> **PROBLEM TO WORK ON**: Pictures stay out; everything else in the records gets transcribed exactly.

> **AVAILABLE DATA**:
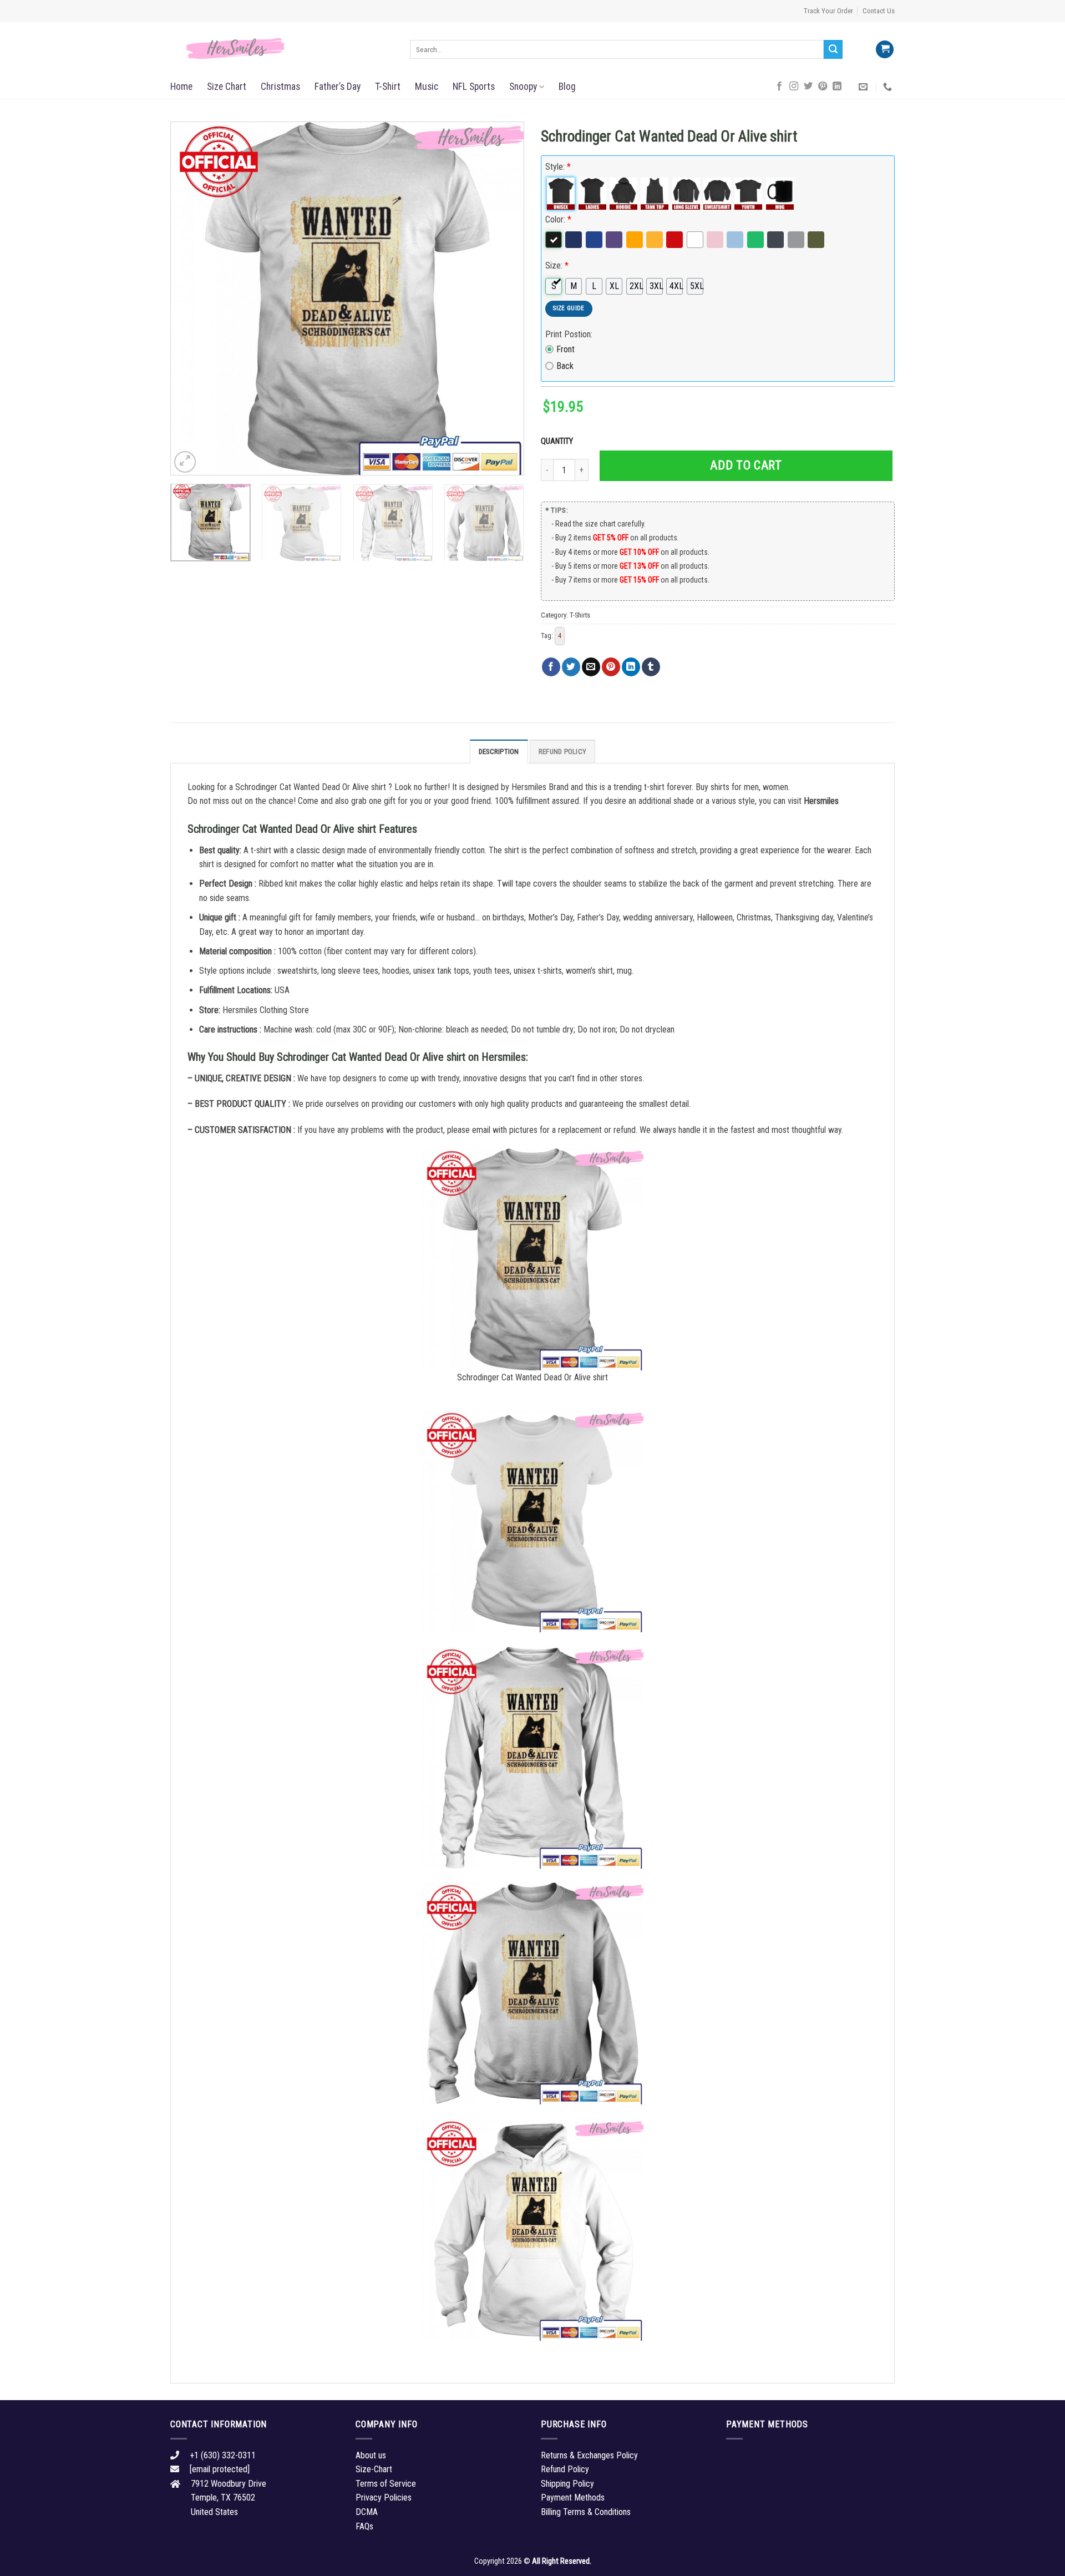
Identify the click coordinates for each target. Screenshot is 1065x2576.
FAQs (364, 2526)
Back (565, 366)
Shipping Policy (567, 2483)
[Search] (833, 49)
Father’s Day (338, 86)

> **ANSWER AREA**:
Identify the click coordinates for each target. Screenshot is 1065x2576.
FAQs (364, 2526)
Back (565, 366)
Shipping Policy (567, 2483)
[Search] (833, 49)
Father’s Day (338, 86)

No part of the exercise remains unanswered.